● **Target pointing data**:
==================================================

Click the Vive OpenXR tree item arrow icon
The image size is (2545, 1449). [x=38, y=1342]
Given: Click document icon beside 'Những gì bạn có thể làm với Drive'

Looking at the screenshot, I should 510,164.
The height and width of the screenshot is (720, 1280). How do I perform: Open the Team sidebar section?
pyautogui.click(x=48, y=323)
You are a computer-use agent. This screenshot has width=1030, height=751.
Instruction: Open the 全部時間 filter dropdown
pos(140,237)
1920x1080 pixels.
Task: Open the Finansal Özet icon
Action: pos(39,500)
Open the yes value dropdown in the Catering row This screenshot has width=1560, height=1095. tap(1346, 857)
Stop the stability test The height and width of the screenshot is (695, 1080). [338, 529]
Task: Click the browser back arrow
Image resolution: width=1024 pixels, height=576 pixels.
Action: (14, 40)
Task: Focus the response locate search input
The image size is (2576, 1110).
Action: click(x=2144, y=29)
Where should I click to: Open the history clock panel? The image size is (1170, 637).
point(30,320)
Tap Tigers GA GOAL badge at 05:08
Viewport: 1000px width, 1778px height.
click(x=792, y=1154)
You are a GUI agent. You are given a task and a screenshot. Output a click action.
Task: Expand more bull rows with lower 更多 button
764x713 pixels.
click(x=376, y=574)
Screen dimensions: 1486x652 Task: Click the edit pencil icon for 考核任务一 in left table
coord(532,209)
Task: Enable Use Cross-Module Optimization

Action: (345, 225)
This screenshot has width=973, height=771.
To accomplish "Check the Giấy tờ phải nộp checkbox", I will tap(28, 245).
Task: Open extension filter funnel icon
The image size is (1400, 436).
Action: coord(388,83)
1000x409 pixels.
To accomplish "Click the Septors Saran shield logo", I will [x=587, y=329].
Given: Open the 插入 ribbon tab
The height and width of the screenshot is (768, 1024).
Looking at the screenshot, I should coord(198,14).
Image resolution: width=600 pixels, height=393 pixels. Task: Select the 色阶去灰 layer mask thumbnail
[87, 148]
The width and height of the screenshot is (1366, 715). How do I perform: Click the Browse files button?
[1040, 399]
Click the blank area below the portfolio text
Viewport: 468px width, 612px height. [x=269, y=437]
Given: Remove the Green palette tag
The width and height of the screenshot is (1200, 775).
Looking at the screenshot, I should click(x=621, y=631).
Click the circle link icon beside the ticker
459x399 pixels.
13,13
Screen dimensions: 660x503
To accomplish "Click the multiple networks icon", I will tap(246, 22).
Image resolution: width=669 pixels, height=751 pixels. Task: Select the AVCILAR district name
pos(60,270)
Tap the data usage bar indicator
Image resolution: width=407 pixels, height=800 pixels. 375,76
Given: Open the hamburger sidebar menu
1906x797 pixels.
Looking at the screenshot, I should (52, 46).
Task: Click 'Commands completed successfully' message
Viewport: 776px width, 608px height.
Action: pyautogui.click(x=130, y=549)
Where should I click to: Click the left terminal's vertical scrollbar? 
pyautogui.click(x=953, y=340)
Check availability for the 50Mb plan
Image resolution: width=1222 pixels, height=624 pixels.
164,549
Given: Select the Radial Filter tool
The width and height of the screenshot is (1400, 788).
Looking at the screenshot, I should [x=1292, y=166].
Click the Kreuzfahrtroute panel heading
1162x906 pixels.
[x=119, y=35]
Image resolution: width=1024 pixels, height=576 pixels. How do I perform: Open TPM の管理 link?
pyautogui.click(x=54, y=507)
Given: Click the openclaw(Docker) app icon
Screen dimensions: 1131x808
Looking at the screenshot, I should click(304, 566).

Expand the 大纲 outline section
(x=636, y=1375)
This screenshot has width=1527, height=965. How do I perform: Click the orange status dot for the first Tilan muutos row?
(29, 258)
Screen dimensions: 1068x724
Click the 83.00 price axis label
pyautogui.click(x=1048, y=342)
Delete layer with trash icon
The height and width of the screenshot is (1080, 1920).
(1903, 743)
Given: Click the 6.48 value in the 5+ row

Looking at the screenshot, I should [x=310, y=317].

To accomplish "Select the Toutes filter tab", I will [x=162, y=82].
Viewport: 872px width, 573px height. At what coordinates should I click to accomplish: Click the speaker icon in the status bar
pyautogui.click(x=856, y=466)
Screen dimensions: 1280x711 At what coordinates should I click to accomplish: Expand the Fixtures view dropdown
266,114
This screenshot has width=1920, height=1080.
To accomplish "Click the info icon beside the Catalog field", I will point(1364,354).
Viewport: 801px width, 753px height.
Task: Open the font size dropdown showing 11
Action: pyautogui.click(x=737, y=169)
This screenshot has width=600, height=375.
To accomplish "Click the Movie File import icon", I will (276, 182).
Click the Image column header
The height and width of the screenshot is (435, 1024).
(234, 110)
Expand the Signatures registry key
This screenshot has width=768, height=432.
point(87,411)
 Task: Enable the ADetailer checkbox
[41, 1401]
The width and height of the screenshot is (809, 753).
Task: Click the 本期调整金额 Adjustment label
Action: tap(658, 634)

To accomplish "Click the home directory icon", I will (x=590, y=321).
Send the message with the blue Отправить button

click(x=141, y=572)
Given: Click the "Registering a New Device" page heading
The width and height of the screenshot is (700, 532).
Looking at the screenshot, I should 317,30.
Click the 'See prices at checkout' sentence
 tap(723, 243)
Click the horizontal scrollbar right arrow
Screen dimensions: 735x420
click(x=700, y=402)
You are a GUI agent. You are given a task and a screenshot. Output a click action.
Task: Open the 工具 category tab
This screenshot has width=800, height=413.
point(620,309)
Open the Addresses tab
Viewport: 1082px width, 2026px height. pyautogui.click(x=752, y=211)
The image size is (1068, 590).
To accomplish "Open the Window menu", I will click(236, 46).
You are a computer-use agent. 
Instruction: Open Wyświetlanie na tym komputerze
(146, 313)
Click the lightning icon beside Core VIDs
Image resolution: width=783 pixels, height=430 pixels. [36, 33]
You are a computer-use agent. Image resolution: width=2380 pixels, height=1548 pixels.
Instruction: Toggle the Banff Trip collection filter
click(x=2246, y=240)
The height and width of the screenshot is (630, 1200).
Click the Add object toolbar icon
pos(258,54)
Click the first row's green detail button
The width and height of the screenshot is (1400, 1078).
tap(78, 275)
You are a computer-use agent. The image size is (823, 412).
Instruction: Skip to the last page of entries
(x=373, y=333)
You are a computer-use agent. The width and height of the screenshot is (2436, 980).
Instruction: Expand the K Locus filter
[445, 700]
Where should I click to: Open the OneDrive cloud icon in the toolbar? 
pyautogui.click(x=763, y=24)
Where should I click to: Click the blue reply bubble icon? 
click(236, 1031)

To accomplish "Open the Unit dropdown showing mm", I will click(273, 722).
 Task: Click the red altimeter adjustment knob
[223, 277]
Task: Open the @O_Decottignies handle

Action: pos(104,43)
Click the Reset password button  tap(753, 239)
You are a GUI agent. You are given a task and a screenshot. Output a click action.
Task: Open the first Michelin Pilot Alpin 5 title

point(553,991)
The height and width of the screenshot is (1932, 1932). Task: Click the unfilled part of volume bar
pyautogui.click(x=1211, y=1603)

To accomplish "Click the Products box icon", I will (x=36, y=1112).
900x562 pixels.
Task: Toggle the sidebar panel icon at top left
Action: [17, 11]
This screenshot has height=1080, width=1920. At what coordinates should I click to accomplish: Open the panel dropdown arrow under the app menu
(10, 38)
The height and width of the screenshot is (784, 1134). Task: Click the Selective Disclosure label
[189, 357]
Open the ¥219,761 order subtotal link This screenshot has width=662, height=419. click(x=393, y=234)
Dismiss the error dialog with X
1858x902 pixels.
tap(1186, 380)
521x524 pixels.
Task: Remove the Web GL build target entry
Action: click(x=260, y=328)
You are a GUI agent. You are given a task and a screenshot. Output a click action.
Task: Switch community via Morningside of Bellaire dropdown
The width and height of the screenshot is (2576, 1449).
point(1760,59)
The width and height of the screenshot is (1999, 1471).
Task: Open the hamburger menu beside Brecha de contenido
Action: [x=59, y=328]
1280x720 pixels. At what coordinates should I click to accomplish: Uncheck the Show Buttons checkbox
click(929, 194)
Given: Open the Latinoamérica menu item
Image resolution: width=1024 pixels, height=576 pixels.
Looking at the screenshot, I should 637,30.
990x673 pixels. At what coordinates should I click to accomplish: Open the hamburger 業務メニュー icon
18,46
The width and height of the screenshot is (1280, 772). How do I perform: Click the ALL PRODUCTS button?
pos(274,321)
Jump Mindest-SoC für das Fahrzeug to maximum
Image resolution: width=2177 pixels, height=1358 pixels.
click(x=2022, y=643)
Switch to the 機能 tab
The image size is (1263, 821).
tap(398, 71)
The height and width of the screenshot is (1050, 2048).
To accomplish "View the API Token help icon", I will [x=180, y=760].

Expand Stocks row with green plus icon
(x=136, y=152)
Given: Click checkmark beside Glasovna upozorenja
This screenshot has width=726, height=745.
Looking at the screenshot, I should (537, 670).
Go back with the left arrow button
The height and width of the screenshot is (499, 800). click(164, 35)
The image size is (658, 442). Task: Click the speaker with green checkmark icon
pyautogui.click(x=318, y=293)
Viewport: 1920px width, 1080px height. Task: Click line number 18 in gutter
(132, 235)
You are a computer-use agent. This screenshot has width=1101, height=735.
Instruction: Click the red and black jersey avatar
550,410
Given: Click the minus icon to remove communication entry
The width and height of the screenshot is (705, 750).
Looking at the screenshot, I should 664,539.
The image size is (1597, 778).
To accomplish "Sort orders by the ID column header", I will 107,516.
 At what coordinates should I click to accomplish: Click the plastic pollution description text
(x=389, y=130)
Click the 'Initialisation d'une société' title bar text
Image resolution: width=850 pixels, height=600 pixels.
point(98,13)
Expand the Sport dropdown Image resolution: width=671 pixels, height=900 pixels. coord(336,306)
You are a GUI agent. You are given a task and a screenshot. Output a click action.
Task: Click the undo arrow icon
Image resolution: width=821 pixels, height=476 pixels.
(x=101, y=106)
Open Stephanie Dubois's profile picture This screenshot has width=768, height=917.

==================================================

Reproduce, word for word, the lines of the records from the one containing "Given: Click the minus" through the end of the records, including both ends.

Given: Click the minus icon to remove communication entry
The width and height of the screenshot is (705, 750).
Looking at the screenshot, I should 664,539.
The image size is (1597, 778).
To accomplish "Sort orders by the ID column header", I will 107,516.
 At what coordinates should I click to accomplish: Click the plastic pollution description text
(x=389, y=130)
Click the 'Initialisation d'une société' title bar text
Image resolution: width=850 pixels, height=600 pixels.
point(98,13)
Expand the Sport dropdown Image resolution: width=671 pixels, height=900 pixels. coord(336,306)
You are a GUI agent. You are given a task and a screenshot. Output a click action.
Task: Click the undo arrow icon
Image resolution: width=821 pixels, height=476 pixels.
(x=101, y=106)
Open Stephanie Dubois's profile picture This screenshot has width=768, height=917.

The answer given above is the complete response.